Aim of the task:
Print exactly the lines that run from the one containing "Click the Enter endpoint details heading" to the final line of the data, both included, and print none of the pictures.

Study material:
============

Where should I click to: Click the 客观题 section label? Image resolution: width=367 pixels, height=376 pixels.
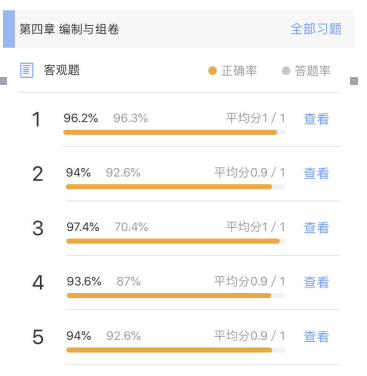pyautogui.click(x=62, y=70)
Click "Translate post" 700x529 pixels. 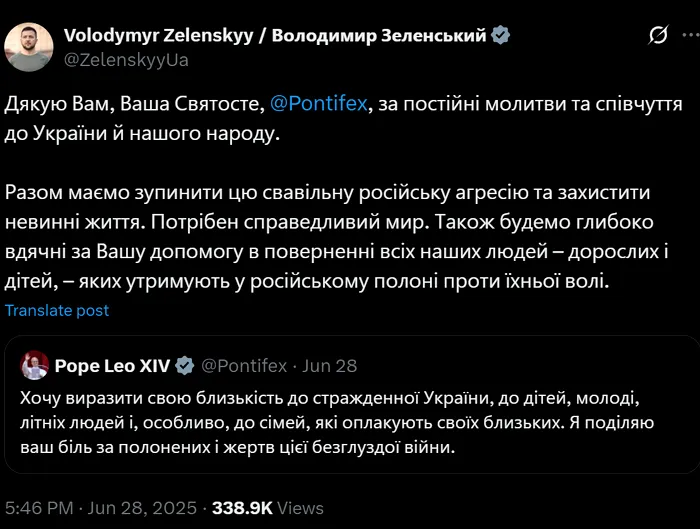coord(57,310)
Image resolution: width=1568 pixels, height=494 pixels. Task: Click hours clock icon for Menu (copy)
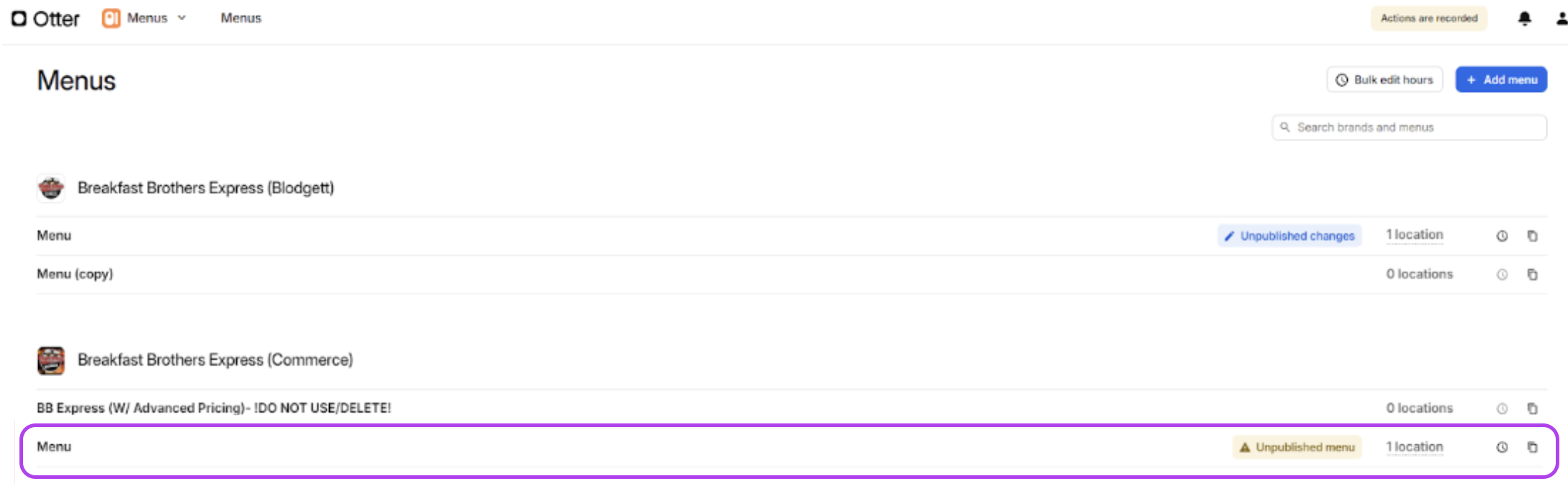coord(1502,274)
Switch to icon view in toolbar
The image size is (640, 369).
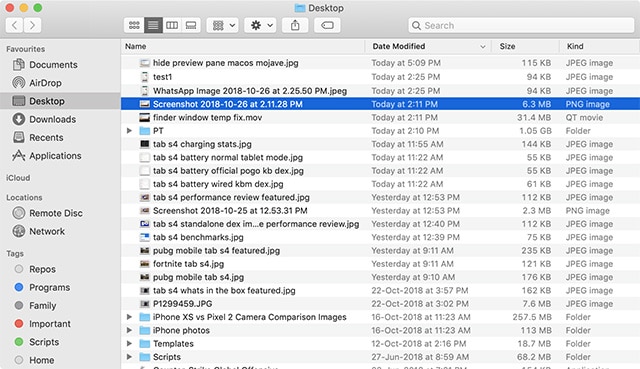[134, 25]
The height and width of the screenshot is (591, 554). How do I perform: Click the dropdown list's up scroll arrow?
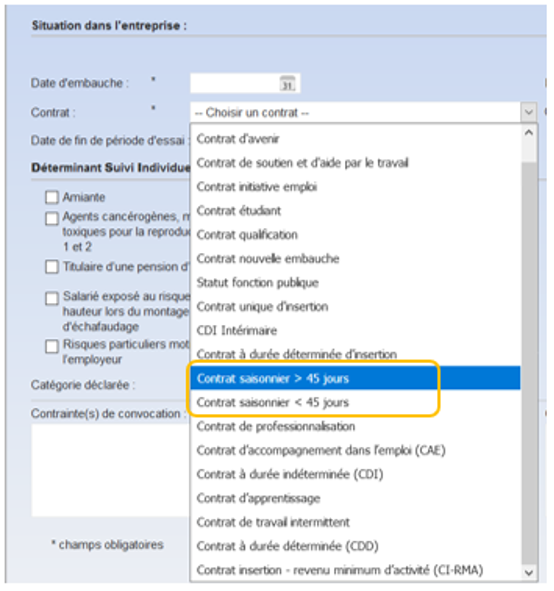tap(529, 133)
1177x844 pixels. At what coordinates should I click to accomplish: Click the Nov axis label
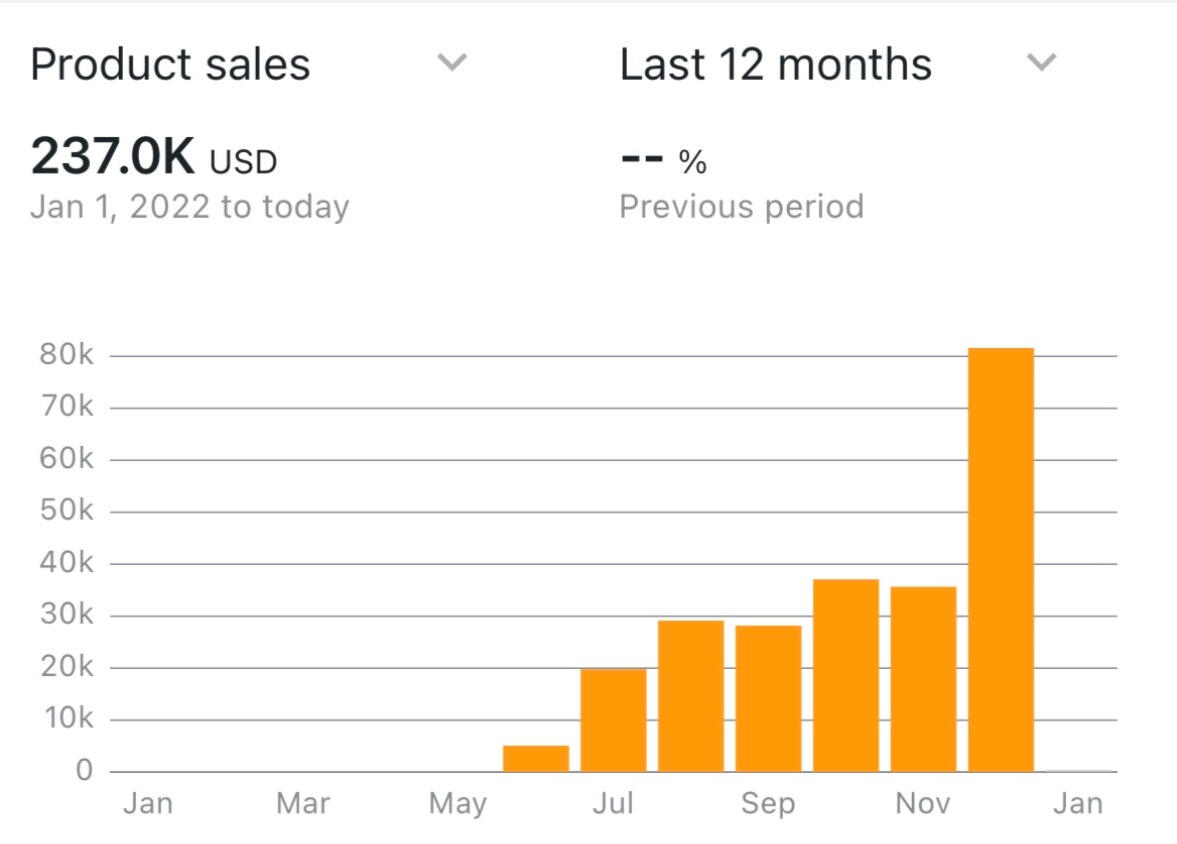[x=923, y=804]
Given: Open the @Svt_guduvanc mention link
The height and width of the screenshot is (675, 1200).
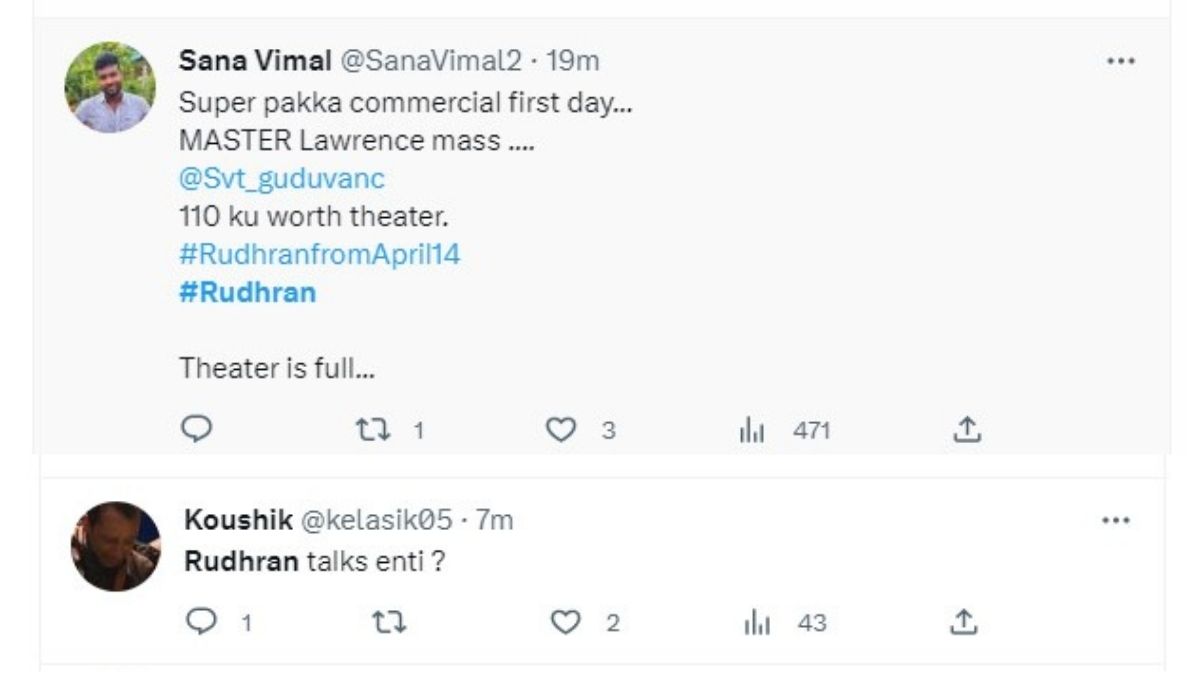Looking at the screenshot, I should pos(282,179).
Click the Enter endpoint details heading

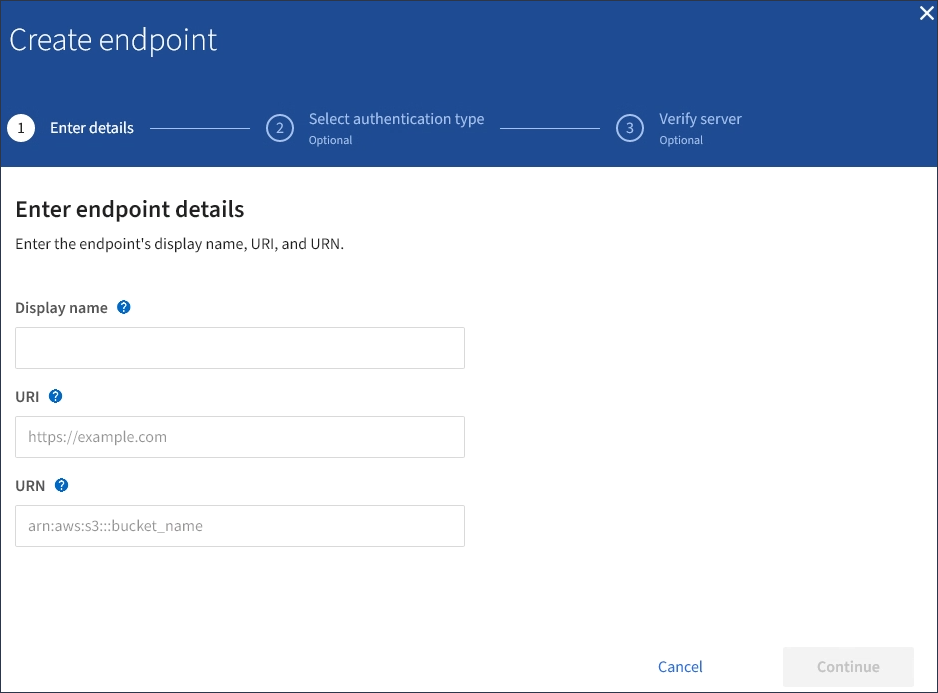(130, 210)
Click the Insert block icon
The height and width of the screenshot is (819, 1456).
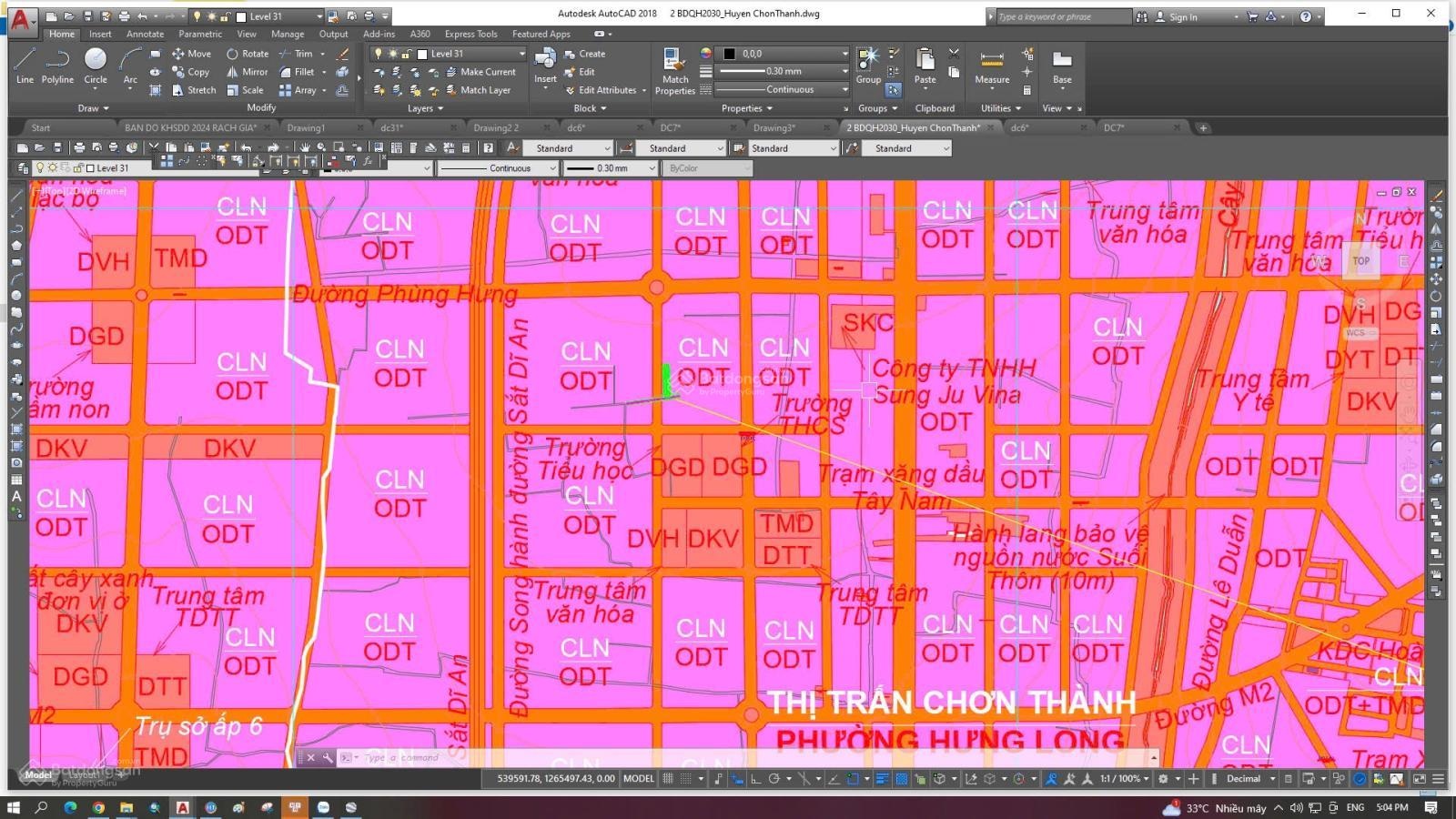coord(545,66)
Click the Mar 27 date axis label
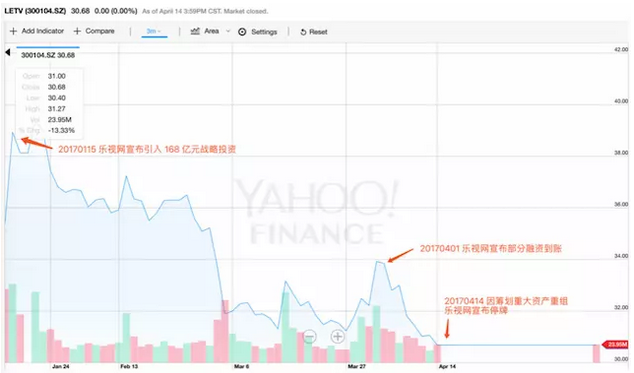634x373 pixels. pyautogui.click(x=356, y=367)
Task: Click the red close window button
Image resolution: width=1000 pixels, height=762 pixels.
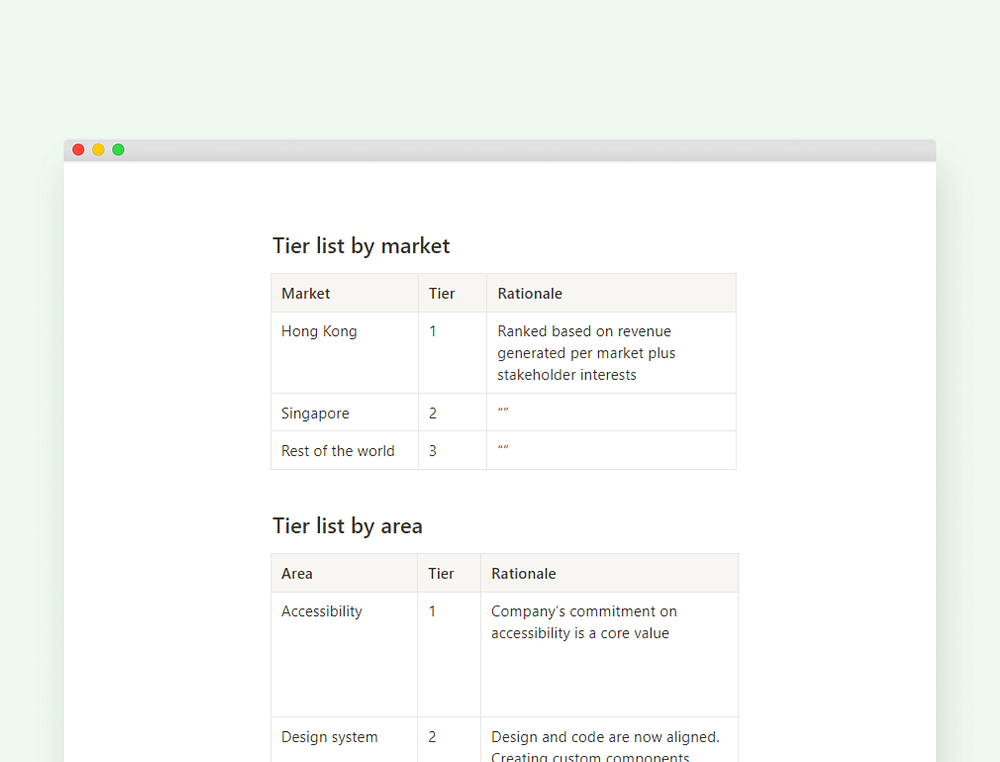Action: point(78,150)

============

Solution below:
Click the Enter endpoint details heading

(130, 210)
Click the Insert block icon
The height and width of the screenshot is (819, 1456).
coord(545,66)
Click the Mar 27 date axis label
634x373 pixels. pyautogui.click(x=356, y=367)
Task: Click the red close window button
Image resolution: width=1000 pixels, height=762 pixels.
Action: point(78,150)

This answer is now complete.